その母親も既に亡くなり、空位になった風龍の席は、その直後に娘であるこの風龍が継いだ。
七星龍の資格・適性は血筋には関係無く発現するものであるため、親子二代での就任はとても珍しく、里の中ではこの母の愛情の具現化と噂された。
そんな風龍にとってこの花畑は、とても大事な母娘の思い出の場所である。
「ジャバくんを案内する時、真っ先にここに来て欲しいなって思ったんです。私の大切な場所をジャバくんに紹介したかったんです。ジャバくんどうですか、この場所は?」
「うん!とっても綺麗でいいところ!」
ジャバの言葉に満面の笑みを浮かべる風龍。
それに釣られてジャバも満面の笑顔を見せる。
「……ジャバくん、良ければ私の事を名前で呼んで頂けませんか?」
一応ジャバには出会い頭に名乗っているのだが、寝起きのジャバの記憶には留まらず。
その後カイセが風龍と呼んでいた事から自然と「ふーりゅー」と呼ぶようになっていたジャバ。

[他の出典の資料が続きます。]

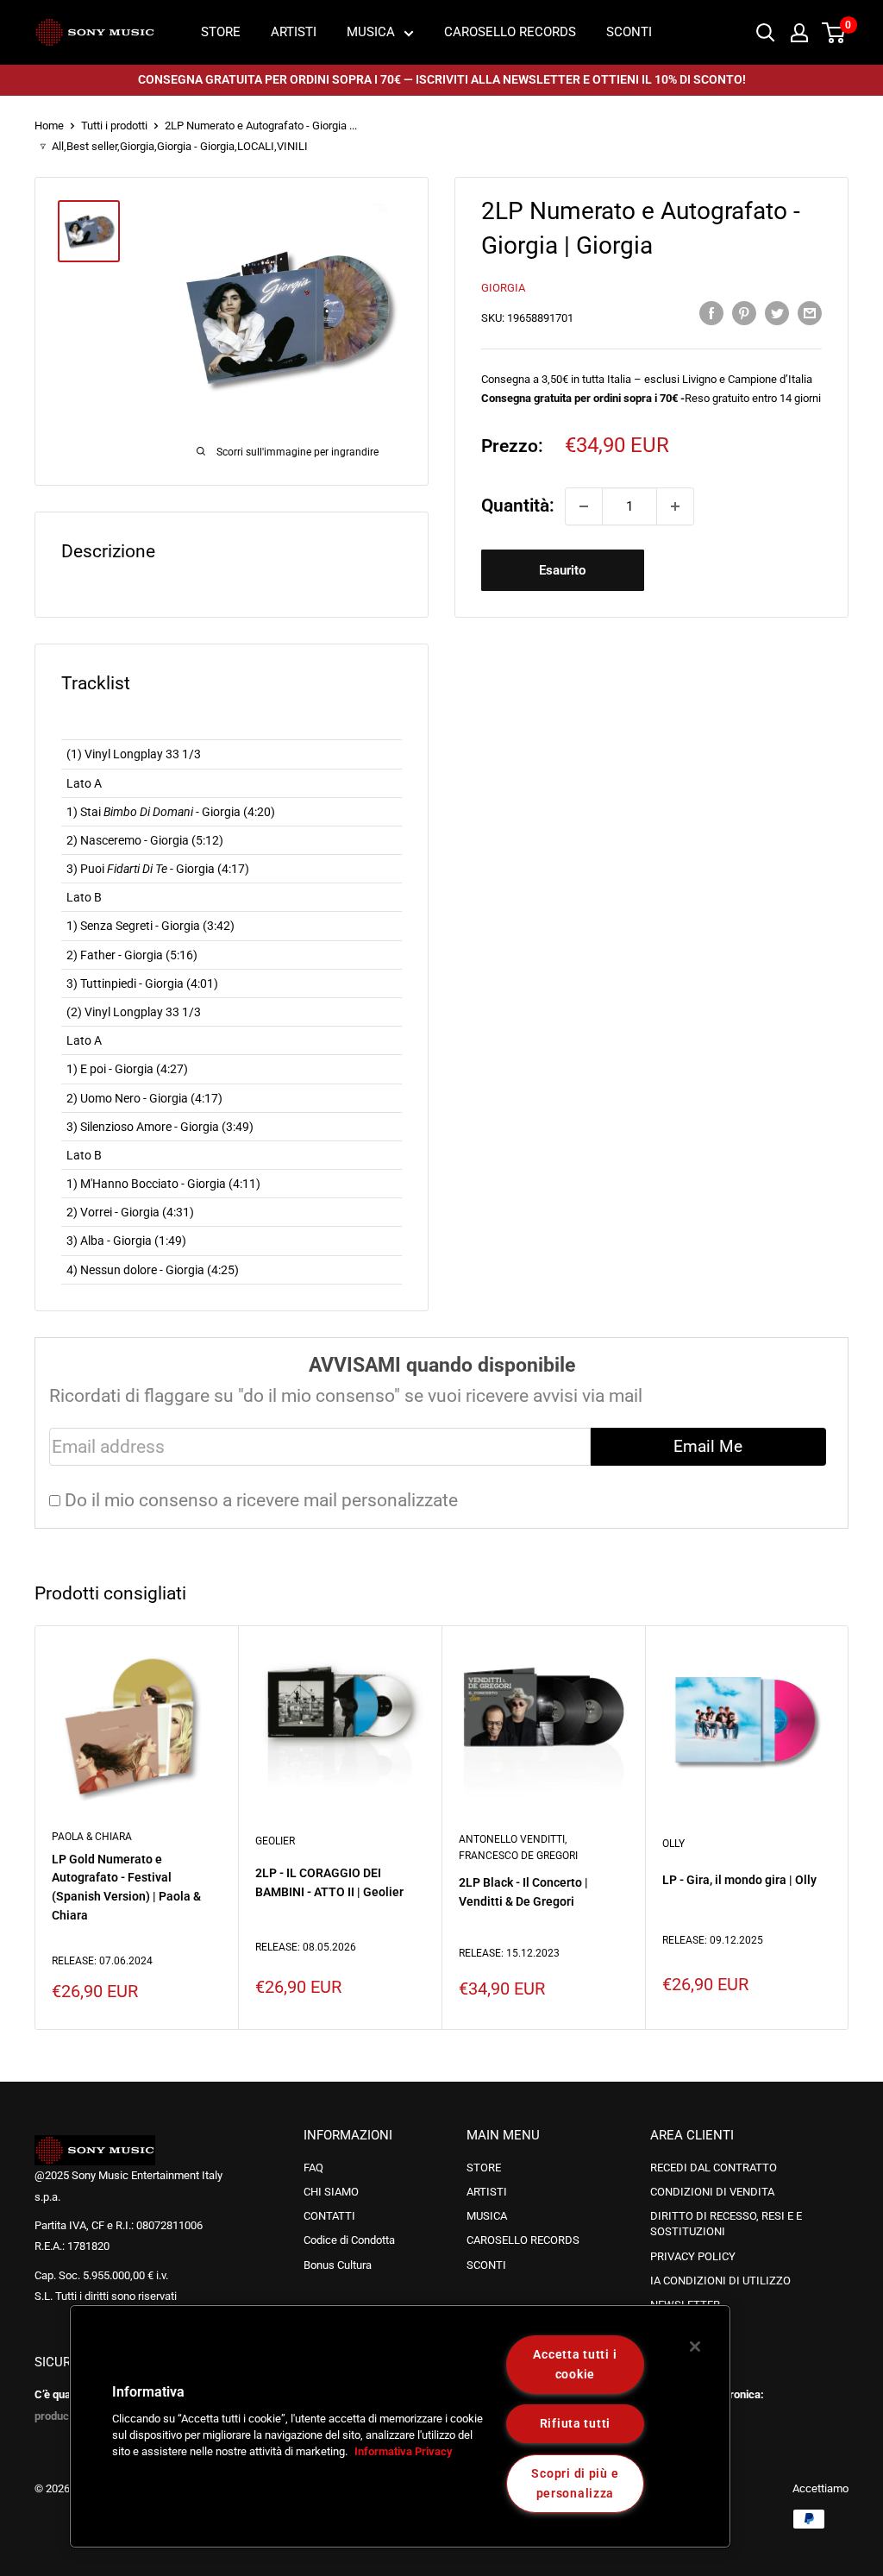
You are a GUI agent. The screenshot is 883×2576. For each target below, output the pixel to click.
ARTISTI (293, 32)
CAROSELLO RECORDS (510, 32)
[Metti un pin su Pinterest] (744, 312)
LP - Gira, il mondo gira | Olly (739, 1880)
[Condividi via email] (810, 312)
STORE (221, 32)
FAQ (313, 2167)
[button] (66, 2433)
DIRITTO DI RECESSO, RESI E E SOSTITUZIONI (726, 2223)
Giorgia (137, 146)
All (58, 146)
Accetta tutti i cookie (575, 2364)
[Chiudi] (695, 2347)
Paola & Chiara (92, 1837)
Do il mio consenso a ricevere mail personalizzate (261, 1500)
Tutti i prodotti (114, 125)
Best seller (91, 146)
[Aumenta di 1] (675, 506)
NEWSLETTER (685, 2304)
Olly (673, 1844)
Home (49, 125)
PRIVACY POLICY (693, 2256)
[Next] (819, 1828)
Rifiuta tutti (575, 2423)
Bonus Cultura (338, 2265)
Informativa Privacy (403, 2451)
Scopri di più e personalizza (574, 2483)
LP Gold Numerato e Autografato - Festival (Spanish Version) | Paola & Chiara (126, 1886)
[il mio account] (799, 32)
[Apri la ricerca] (765, 32)
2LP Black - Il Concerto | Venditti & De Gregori (523, 1891)
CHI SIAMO (331, 2191)
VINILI (292, 146)
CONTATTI (329, 2215)
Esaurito (562, 570)
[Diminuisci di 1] (584, 506)
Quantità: (517, 505)
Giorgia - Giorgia (196, 146)
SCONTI (629, 32)
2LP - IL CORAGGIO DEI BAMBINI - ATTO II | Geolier (329, 1882)
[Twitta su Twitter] (777, 312)
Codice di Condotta (349, 2240)
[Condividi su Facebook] (711, 312)
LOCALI (255, 146)
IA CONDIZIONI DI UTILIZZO (720, 2280)
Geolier (275, 1841)
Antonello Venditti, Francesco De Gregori (518, 1847)
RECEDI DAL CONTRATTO (713, 2167)
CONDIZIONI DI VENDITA (712, 2191)
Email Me (707, 1446)
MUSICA (371, 32)
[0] (834, 32)
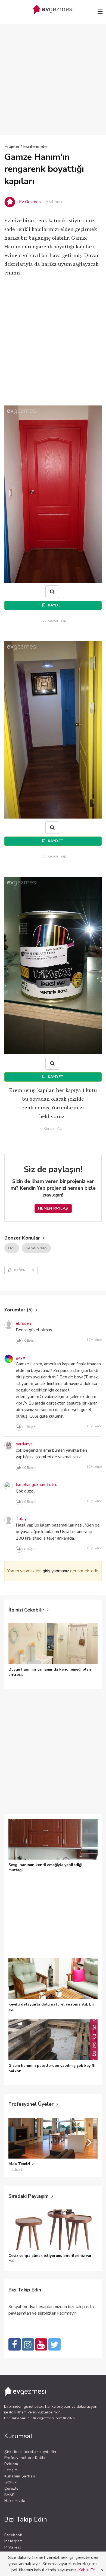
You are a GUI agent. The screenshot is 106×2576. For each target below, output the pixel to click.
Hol (11, 1248)
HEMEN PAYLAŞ (53, 1208)
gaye (20, 1357)
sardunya (24, 1444)
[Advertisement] (53, 71)
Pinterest (12, 2547)
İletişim (11, 2470)
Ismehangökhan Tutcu (36, 1485)
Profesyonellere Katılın (25, 2457)
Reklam (11, 2464)
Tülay (21, 1519)
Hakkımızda (14, 2500)
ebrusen (23, 1323)
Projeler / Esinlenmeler (26, 146)
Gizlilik (10, 2482)
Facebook (13, 2535)
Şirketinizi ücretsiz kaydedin (30, 2451)
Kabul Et (86, 2570)
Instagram (13, 2541)
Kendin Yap (36, 1248)
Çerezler (12, 2488)
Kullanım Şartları (19, 2476)
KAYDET (55, 605)
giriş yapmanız (56, 1571)
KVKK (9, 2494)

少女はその役職や称号ではなく、普通の名前で呼んで欲しかった。
「名前?ふーりゅーじゃなくて?」
「はい。私の名前は【ウインディ】ですよ、ジャバくん」
「ういんでぃー……ういんでぃ?」
「はいそうです」
「分かった!ウインディって呼ぶね!」
そうして【風龍:ウインディ】は、想い人ならぬ想い龍に自らの名を呼んでもらうことに成功した。
とは言えこれはまだ友達のスタート地点。
ジャバに一目惚れしたウインディが目指すのは恋仲。
お相手であるジャバの認識がまだまだである為、その道のりはまだまだ遠いものになるだろう。
「ジャバくん!もう少し奥のほうにも行ってみましょう」
「うん、行く!」
とは言え特別な立場ゆえに、同世代の友達すら少ないウインディには今の関係すらも心地良い。
「――ガ…グク……」
だがそんな二人に忍び寄りつつある影には、まだ誰も気付いてはいなかった。